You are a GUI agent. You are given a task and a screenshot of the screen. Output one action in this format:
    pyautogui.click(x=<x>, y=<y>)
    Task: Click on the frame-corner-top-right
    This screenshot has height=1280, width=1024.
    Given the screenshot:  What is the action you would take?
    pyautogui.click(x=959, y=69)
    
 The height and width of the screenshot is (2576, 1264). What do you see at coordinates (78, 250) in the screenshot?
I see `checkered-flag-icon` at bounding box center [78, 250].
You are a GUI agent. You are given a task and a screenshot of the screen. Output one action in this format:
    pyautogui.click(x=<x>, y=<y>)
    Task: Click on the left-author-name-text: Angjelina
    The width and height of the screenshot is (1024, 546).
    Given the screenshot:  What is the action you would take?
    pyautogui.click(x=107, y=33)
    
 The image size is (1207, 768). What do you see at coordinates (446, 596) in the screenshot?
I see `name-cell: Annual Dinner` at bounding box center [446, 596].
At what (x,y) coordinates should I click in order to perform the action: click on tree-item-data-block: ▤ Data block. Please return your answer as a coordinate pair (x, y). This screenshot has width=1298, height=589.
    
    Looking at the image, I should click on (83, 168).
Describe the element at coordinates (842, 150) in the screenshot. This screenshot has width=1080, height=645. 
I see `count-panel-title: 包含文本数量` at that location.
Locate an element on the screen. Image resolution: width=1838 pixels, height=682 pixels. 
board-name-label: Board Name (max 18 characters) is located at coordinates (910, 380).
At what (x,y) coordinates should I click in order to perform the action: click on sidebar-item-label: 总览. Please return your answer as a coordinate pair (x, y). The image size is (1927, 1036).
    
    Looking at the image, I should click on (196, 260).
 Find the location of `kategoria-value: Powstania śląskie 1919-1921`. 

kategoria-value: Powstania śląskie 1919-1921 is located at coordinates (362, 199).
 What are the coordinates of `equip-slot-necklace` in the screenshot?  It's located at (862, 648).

____________

_WORK TASK_. Rewrite the listing, from the line containing "is (1927, 1036)." through the end of the listing, both ends included, as a Markdown table with the columns Row and Line. Omit blank lines.

_SOLVED EXERCISE_.
| Row | Line |
|---|---|
| 1 | At what (x,y) coordinates should I click in order to perform the action: click on sidebar-item-label: 总览. Please return your answer as a coordinate pair (x, y). The image size is (1927, 1036). |
| 2 |     Looking at the image, I should click on (196, 260). |
| 3 |  Find the location of `kategoria-value: Powstania śląskie 1919-1921`.  |
| 4 | kategoria-value: Powstania śląskie 1919-1921 is located at coordinates (362, 199). |
| 5 |  What are the coordinates of `equip-slot-necklace` in the screenshot?  It's located at (862, 648). |